Il a déclaré: « On a le sentiment qu’il n’y a pas eu de rénovation politique, que les politiciens ne sont pas responsables. Mais aussi le sentiment d’insécurité économique profonde qui est à l’origine de cela. Quand les gens ne font pas confiance à leurs politiciens, quand ils ne font pas confiance à leurs institutions, ils cherchent des réponses extrêmes en dehors du système ».

Les opérateurs regardaient nerveusement lundi alors que la valeur du peso diminuait également sur le marché parallèle, ou bleu, chutant de 12% en début d’après-midi.

Milei a déclaré que le gouvernement essayait de blâmer sa victoire pour la dépréciation de la monnaie.

« L’une des choses que le gouvernement essaie de transmettre est que la dévaluation et toutes ces choses sont de notre faute », a déclaré Milei dans une interview lundi avec la chaîne d’information câblée LN+.

La baisse de la valeur du peso signifie que l’inflation déjà élevée va s’accélérer, rendant la fin du mois encore plus difficile pour les gens ordinaires.

« Plus le dollar monte, plus les choses deviennent chères », a déclaré lundi matin Marta Gisela Barrera, une recycleuse urbaine de 29 ans qui a du mal à acheter suffisamment de nourriture pour ses quatre enfants. « Je ne sais plus ce qui va se passer. »

L’Argentine exige que les citoyens votent, avec une pénalité financière symbolique pour ne pas voter, et 69% des 35 millions d’électeurs du pays se sont rendus aux urnes, chacun choisissant des candidats pour des postes allant du conseiller local au président. Il s’agit de la plus faible participation aux primaires présidentielles depuis la mise en place du système actuel en 2009.

Les principaux partis avaient disputé des courses pour être son candidat présidentiel.
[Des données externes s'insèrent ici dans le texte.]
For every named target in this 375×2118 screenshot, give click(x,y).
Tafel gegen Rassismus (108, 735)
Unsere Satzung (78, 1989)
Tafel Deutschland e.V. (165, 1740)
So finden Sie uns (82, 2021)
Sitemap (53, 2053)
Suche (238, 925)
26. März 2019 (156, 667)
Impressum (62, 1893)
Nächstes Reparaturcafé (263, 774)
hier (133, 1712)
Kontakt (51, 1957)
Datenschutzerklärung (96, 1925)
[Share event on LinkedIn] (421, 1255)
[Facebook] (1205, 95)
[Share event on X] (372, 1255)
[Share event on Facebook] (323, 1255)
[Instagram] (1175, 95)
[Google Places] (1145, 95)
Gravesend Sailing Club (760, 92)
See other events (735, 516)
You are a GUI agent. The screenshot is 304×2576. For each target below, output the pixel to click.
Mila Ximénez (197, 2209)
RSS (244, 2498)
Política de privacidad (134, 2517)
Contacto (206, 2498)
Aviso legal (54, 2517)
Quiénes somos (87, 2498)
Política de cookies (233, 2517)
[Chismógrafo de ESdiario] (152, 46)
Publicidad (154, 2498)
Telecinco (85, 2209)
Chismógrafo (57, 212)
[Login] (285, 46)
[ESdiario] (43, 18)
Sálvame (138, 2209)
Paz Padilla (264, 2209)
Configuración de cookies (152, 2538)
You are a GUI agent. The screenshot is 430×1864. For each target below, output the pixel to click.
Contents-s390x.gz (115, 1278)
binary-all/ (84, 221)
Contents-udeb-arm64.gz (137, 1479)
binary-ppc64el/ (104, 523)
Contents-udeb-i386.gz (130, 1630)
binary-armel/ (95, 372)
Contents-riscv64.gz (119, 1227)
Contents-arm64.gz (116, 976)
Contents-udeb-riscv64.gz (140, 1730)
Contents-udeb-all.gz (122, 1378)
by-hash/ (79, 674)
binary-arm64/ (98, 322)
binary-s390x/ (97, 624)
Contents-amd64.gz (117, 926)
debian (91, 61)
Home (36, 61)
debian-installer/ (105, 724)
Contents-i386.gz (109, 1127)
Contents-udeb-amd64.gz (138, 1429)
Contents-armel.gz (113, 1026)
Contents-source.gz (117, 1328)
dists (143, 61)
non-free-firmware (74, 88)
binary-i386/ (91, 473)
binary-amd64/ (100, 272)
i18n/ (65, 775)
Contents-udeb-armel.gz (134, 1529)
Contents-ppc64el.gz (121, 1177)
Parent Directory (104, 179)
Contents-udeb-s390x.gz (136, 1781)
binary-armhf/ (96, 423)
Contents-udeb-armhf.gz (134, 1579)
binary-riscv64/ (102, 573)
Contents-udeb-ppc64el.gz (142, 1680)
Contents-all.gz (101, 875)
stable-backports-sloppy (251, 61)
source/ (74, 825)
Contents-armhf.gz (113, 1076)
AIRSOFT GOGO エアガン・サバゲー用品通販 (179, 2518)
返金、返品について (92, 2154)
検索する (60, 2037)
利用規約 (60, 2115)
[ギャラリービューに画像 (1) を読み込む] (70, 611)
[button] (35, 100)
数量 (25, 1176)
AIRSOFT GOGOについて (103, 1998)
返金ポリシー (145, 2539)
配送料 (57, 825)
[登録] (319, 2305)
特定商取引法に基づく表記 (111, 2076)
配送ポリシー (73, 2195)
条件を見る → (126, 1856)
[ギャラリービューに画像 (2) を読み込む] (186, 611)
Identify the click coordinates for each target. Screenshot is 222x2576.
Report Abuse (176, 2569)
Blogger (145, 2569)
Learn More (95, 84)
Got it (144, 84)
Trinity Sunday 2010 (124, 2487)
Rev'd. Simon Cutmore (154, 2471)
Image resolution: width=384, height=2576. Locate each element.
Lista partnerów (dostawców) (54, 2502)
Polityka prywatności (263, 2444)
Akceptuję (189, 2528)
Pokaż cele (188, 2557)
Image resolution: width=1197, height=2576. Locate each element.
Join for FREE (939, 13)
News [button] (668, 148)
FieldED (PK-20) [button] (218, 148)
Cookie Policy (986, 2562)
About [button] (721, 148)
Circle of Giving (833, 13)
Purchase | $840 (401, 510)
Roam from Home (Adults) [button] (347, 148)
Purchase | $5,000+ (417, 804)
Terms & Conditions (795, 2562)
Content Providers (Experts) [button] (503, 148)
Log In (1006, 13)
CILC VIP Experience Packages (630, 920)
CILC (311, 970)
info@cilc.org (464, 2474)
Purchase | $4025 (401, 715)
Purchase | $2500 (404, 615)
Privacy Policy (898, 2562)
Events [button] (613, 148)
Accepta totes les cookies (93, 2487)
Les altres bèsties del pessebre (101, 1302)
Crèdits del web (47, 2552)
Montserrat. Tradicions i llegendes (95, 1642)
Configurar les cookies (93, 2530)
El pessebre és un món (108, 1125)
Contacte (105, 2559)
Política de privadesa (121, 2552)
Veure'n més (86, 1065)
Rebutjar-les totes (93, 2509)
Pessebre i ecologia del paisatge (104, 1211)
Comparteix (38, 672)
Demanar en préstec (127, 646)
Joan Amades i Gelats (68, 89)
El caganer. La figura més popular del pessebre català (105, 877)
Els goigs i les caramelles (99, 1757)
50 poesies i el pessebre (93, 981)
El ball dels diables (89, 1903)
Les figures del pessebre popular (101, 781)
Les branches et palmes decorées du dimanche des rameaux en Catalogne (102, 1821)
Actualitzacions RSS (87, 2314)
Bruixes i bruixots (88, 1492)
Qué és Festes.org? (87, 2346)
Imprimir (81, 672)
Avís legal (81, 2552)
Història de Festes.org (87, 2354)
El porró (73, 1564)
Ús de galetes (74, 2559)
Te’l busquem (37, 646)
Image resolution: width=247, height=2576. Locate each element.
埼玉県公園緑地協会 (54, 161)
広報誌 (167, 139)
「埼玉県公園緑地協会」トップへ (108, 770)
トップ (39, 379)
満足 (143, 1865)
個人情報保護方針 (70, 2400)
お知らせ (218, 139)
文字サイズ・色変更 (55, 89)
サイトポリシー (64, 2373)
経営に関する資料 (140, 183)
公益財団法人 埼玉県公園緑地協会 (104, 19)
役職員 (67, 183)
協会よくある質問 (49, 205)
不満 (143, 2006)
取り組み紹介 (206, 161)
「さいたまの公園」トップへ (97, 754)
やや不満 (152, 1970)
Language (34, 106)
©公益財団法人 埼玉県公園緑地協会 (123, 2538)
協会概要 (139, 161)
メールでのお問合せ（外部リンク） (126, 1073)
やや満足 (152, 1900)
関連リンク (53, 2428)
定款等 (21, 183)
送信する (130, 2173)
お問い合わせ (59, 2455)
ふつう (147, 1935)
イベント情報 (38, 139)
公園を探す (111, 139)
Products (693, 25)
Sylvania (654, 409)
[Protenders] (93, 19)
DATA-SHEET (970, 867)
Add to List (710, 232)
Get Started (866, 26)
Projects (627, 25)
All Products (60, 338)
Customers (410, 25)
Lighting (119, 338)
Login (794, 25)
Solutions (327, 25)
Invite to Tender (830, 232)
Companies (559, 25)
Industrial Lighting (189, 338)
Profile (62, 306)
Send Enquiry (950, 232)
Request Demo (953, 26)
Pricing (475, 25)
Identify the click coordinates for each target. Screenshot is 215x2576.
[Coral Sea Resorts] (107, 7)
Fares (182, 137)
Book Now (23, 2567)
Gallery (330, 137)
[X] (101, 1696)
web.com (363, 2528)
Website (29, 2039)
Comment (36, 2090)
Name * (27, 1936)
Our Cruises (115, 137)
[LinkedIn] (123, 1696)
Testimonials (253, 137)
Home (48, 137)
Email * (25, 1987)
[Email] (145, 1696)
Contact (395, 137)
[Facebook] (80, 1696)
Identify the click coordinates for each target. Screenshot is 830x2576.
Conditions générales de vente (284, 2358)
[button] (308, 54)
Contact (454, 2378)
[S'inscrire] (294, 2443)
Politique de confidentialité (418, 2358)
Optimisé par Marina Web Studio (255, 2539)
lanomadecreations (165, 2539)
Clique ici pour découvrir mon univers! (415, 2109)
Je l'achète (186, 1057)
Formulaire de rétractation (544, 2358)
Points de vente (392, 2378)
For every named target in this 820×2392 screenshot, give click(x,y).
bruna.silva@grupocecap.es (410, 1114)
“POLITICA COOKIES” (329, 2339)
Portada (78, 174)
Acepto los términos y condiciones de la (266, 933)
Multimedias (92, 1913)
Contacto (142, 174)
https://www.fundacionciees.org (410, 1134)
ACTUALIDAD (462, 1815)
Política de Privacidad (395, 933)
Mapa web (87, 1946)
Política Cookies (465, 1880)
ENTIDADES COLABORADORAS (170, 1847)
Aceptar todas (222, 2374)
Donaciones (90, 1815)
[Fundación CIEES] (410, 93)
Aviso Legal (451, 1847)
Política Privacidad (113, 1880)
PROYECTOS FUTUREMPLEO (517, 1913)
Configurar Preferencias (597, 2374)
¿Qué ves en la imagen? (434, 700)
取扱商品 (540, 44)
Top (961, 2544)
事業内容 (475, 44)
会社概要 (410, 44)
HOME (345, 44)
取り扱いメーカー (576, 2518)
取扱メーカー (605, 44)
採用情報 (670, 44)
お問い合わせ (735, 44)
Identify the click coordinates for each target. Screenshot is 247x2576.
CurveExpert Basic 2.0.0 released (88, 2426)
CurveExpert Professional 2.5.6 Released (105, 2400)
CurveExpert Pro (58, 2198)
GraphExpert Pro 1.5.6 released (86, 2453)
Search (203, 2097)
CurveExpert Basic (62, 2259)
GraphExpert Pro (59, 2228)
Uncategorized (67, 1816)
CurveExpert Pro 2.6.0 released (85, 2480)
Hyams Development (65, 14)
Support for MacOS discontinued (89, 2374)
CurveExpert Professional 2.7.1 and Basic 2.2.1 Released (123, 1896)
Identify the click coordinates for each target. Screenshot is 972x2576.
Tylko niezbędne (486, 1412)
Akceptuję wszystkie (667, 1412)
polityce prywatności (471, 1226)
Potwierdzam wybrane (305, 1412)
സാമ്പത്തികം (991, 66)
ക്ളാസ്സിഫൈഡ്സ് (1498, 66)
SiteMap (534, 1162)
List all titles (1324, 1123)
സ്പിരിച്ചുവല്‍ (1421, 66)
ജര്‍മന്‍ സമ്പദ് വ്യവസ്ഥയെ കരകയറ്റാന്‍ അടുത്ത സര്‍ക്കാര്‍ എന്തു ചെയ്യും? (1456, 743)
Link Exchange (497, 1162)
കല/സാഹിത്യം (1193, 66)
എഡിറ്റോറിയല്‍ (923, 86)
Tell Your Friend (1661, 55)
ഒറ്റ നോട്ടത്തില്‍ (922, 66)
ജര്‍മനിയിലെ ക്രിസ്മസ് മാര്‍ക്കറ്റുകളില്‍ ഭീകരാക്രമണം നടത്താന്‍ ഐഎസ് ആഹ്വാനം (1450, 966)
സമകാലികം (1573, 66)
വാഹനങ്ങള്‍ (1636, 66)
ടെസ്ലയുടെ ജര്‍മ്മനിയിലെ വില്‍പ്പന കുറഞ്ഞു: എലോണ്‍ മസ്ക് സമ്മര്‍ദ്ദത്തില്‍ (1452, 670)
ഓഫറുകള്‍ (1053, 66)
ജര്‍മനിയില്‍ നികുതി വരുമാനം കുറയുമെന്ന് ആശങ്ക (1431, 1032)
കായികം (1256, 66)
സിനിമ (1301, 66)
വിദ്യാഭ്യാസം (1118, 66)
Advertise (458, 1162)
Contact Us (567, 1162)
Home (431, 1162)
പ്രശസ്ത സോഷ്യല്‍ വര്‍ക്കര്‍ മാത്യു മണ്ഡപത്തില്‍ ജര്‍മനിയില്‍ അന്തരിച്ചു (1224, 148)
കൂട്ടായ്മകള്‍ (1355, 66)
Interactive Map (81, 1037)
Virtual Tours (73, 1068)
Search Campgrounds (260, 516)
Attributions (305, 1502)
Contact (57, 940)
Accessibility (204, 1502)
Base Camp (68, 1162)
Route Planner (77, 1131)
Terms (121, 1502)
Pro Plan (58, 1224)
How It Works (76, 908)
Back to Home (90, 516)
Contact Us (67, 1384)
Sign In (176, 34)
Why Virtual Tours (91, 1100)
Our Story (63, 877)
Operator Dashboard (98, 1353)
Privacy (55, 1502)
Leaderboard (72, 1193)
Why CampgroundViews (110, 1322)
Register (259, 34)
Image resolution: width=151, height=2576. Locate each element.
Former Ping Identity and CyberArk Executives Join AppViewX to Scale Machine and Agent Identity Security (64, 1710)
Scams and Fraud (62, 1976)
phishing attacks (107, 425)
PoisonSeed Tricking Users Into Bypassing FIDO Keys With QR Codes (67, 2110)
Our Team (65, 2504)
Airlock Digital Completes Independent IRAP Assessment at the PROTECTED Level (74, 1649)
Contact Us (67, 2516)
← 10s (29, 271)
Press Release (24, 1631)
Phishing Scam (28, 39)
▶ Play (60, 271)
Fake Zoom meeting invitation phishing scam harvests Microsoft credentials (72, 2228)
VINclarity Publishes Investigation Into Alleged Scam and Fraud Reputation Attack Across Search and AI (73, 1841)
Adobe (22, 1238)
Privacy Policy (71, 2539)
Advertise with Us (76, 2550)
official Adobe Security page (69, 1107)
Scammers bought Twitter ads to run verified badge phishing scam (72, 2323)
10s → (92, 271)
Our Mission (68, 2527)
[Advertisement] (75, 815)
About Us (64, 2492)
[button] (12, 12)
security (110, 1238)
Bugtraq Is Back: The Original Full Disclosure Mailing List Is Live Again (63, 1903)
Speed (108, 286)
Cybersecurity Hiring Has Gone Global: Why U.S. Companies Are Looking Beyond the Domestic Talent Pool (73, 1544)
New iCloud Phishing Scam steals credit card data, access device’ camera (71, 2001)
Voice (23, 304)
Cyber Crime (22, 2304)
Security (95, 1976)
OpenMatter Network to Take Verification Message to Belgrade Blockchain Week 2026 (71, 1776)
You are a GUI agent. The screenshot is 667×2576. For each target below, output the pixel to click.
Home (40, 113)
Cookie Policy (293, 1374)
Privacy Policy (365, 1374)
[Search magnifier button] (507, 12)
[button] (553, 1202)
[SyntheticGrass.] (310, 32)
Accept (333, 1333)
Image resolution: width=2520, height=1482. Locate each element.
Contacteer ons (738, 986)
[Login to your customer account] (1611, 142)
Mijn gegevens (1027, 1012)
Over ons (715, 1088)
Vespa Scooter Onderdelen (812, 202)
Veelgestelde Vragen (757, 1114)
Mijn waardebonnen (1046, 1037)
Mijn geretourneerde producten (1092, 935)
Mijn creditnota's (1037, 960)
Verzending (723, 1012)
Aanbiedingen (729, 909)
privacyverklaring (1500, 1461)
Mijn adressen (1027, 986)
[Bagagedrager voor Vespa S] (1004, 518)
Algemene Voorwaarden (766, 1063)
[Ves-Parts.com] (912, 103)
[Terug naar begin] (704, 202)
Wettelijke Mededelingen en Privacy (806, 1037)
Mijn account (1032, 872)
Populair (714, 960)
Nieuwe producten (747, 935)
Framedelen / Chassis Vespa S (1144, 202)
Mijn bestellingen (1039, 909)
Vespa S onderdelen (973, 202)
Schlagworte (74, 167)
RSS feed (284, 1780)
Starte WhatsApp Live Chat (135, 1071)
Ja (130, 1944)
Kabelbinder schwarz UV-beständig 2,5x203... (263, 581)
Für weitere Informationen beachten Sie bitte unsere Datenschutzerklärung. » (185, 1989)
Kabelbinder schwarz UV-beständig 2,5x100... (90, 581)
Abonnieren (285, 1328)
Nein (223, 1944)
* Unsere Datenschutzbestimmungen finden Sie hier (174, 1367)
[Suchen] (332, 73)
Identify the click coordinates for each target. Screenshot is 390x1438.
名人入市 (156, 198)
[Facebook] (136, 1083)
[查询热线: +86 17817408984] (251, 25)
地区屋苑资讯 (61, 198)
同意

Milei était incontesté et a obtenu quelques points de plus que les candidats des partis qui ont dominé la politique argentine.

Après avoir fait bien mieux que prévu, le candidat parvenu aux longs favoris et aux cheveux hirsutes qui a acquis une notoriété et une suite de rockstar en déclamant avec colère contre la « caste politique » est désormais un véritable candidat à la présidence.

« Nous avons eu 40 ans d’échecs, ne me dites pas que cette fois sera différente. Le problème central est que la solution au problème est entre les mains du même problème, à savoir les politiciens », a déclaré Milei dans le Entretien LN+.

Au Brésil, Jair Bolsonaro a été président de 2019 à 2022 et avait une orientation anti-gauche et anti-justice sociale similaire. Les populistes de droite font également des percées avec un message dur contre le crime, notamment au Salvador, où la popularité du président Nayib Bukele a grimpé en flèche au milieu d’une répression contre les gangs qui a conduit à des violations des droits humains.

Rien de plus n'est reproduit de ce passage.